Gudetama is an anthropomorphic egg yolk created by the Japanese company Sanrio who is always lazy, tired, and complaining about its hard life. It has become an extremely popular character gaining a global following worldwide and a 100% rating on Rotten Tomatoes for its Netflix show. Although the original target audience was little children, it has surprisingly become popular with teenagers and adults who relate to its mood.
It represents the tiredness, and unbearableness young people feel about life and their disenchantment with work. Gudetama appears to be having an existential crisis and questions the meaning of life. In another case of art imitating life, Gudetama’s behaviour is a commentary on the human condition.
The fact that this character has become so popular amongst millennials means it’s captured something in the zeitgeist. Perhaps it’s unsurprising that it originated in Japan, which has effectively faced a soft depression for 30 years struggling with asset deflation and low growth. Many Japanese youths find themselves in a precarious job market. Nearly a quarter of Japanese corporations require employees to work more than 80 hours per week, and although illegal, overtime is often unpaid. With this comes anxiety about their ability to support themselves, let alone start a family. Death by overwork in Japan has become so common that there is even a word for it, “karoshi.”
The fact that the show is gaining traction in the West indicates that the same pessimism is also among millennials here. This is reflected in the data with a study by the University of Cambridge finding millennials in every global region to be the ‘most disillusioned generation in living memory,’ having low faith in democracy and viewing leaders as morally flawed. Interestingly these attitudes soften as age increases.
One must wonder if Western economies’ declining birth rates and delayed marriages also relate to this. Without the security of employment and with property prices increasing faster than incomes, even thinking about having children and an expensive wedding seems overwhelming. It’s clear that people subconsciously know something is wrong with the system, and they are getting left behind, but they can’t figure out why.

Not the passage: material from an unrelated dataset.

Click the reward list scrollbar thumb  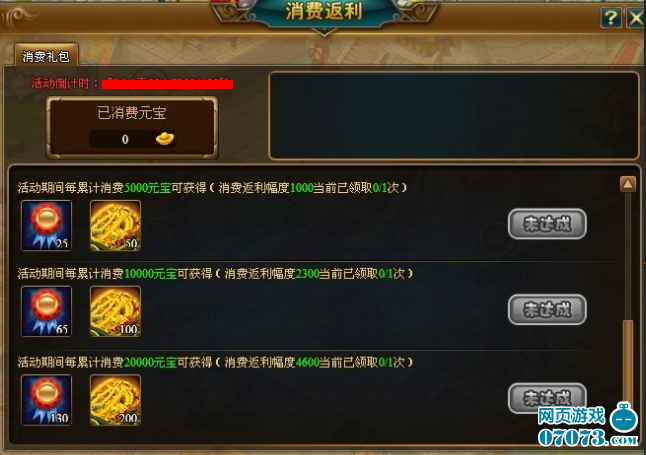tap(628, 363)
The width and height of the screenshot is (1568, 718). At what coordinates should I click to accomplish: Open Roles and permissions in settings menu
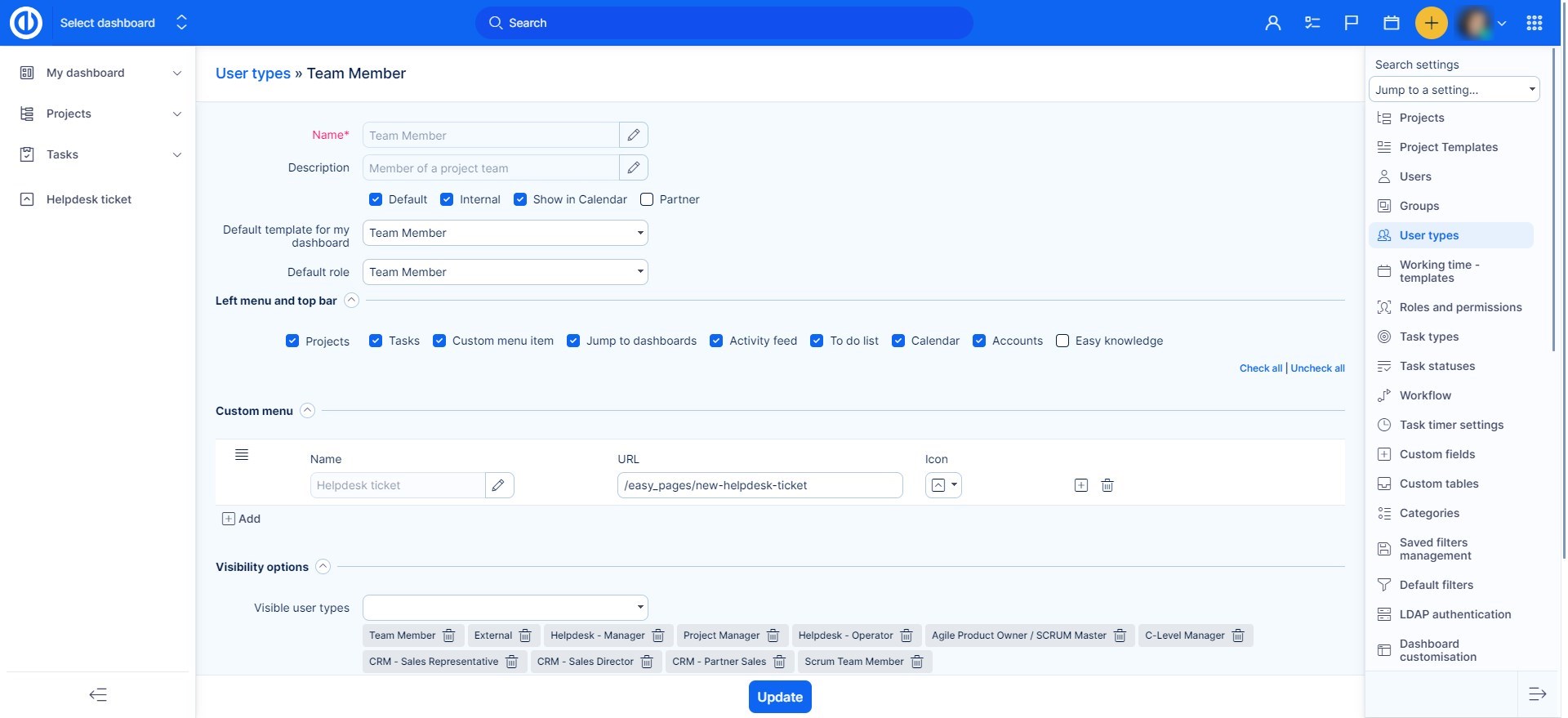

The answer lies in the central bank policies around the world. The endless printing of money debases the currency. While people often compare the strength of the AUD to other currencies, and all looks well, the truth is that we’re comparing it to other currencies that are also falling in purchasing power. Understanding that fiat currencies are effectively sinking ships in a race to the bottom is the key to understanding the problem. It explains that while people have seemingly good jobs, work hard, and do the right things, like live below their means and save money; they can’t get ahead. Asset prices and the cost of living keep moving further and further from their reach.
If we were to measure average income against assets, we would find that we can buy fewer stocks and fewer properties than at any time since the 1960s. This means that while our incomes may be rising in nominal terms, they are failing to keep up with the rate of monetary debasement. If we flip the equation and divide asset prices by the M2 money supply, it would surprise many that they haven’t grown. The price increases are just a reflection of the reduced purchasing power of the AUD. The only two assets that have effectively bucked the trend over time have been tech stocks that increase due to Metcalfe’s Law and property – primarily due to leverage.
The net result is a widened wealth divide between asset and non-asset owners. The latter of which overwhelmingly tend to be young adults. It’s unsurprising that millennials feel disenfranchised.
The insidious negative effect of currency debasement on society isn’t a new phenomenon and has only accelerated since 2008. This has effectively monetised housing into an asset class because hard assets are a good hedge against money printing. This is something the wealthy know and is probably why sovereigns like the royal family of England have chosen to store the vast majority of their family wealth in land over the last 800 years. For ordinary plebs like us, the only way to break out of this doom cycle is to buy assets; we have no other option if we don’t want to work like crazy, only to find ourselves going backward. The good news is when it comes to timing, property looks like it’s carved out the bottom of the cycle, and prices are already beginning to creep upward.